Exercise: Copy exactly the lines of the material below that run from the one containing "You are a GUI" through the one containing "Task: Click the 編輯下載速率 link". Copy no other lines.

Data records:
——

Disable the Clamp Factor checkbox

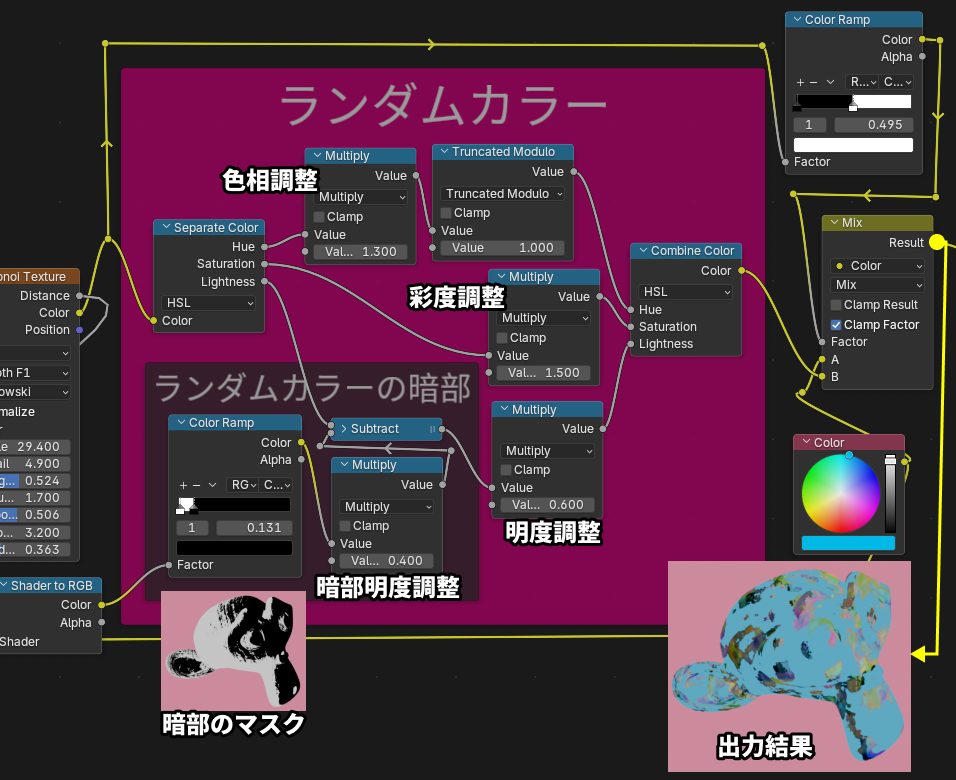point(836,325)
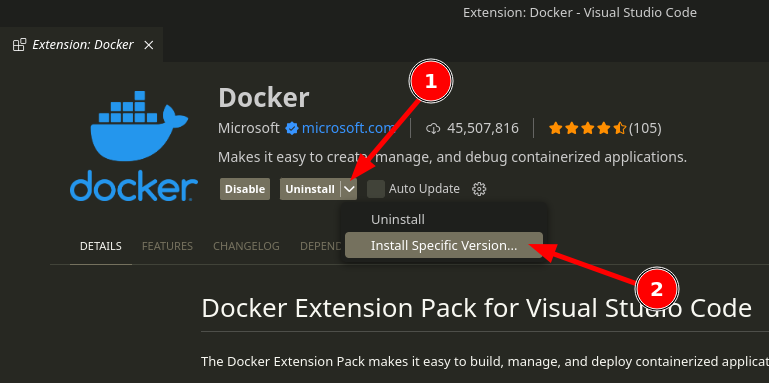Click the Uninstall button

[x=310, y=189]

——

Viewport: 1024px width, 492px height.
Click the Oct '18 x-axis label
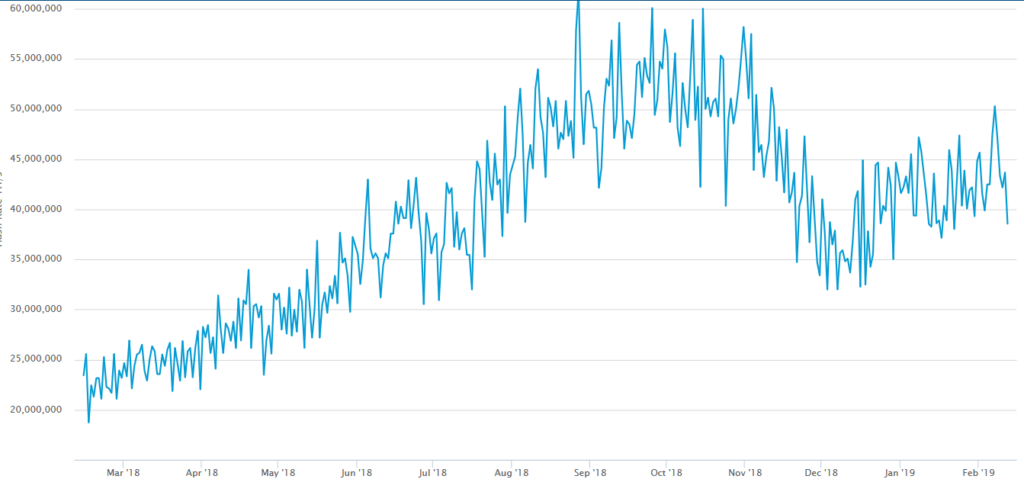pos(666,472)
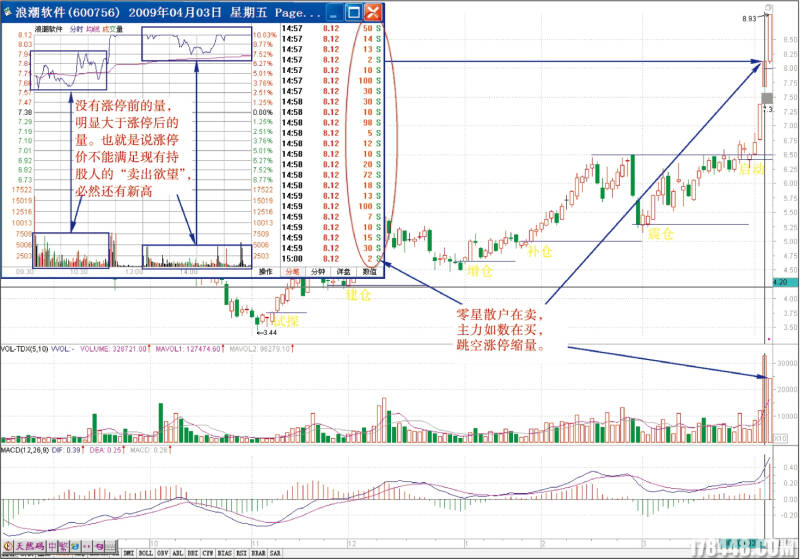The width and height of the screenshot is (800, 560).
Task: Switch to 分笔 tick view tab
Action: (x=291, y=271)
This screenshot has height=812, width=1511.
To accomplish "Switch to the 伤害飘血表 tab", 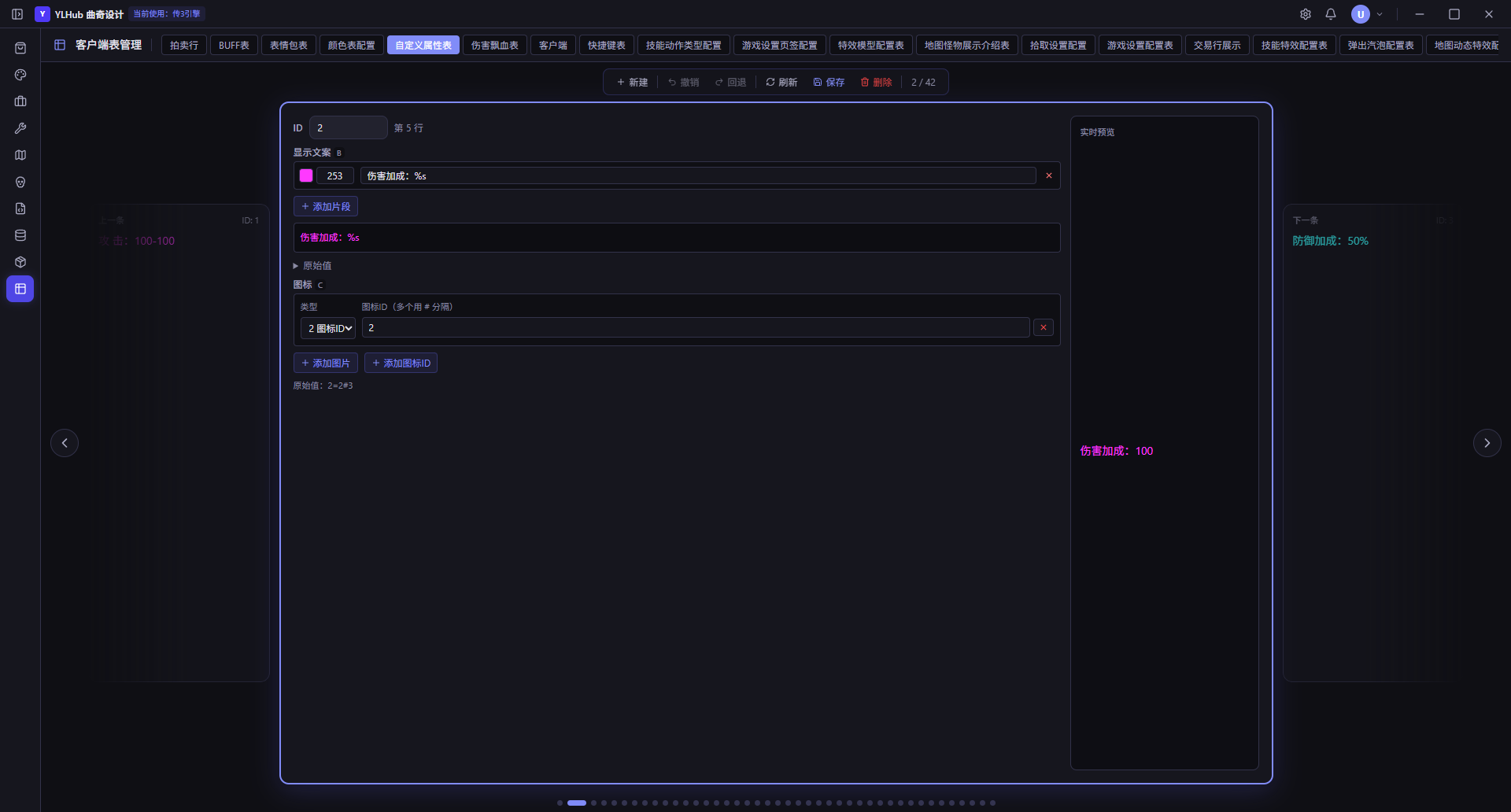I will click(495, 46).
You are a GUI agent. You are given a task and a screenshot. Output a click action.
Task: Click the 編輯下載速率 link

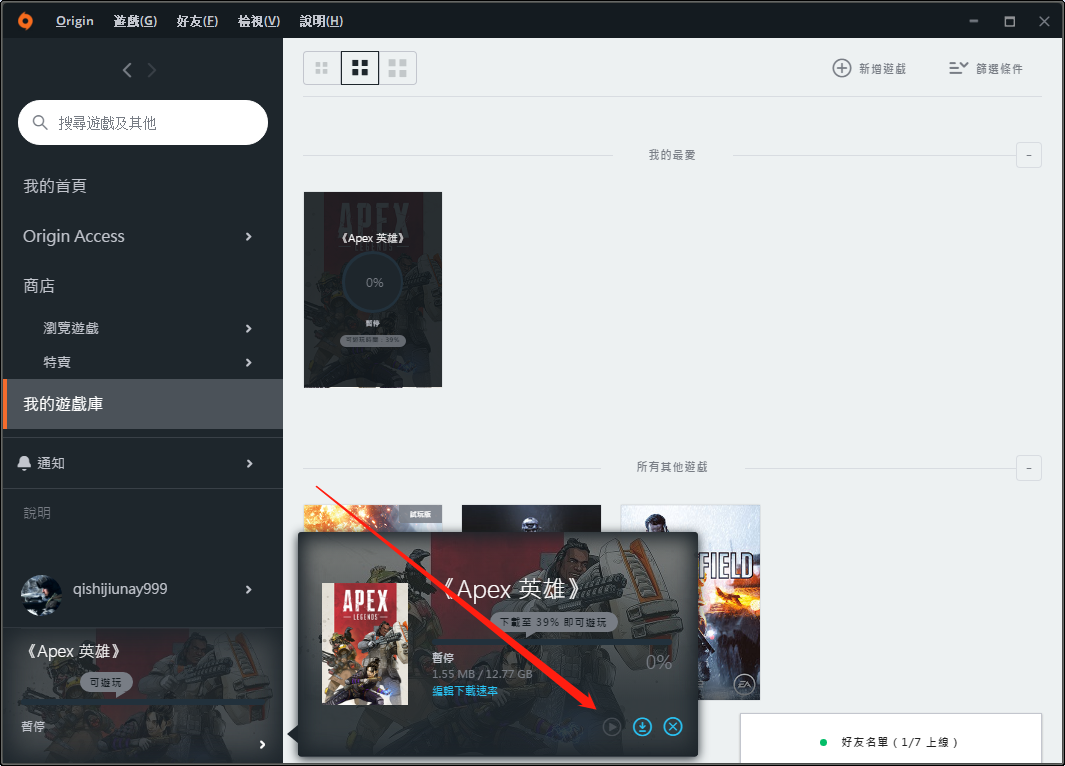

——

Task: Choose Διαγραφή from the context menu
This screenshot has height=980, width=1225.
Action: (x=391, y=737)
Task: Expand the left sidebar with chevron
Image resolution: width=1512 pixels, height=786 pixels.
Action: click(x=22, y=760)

——

Solution to the exercise:
You are a GUI agent. You are given a task and a screenshot. Output a click action.
Task: Click the 編輯下載速率 link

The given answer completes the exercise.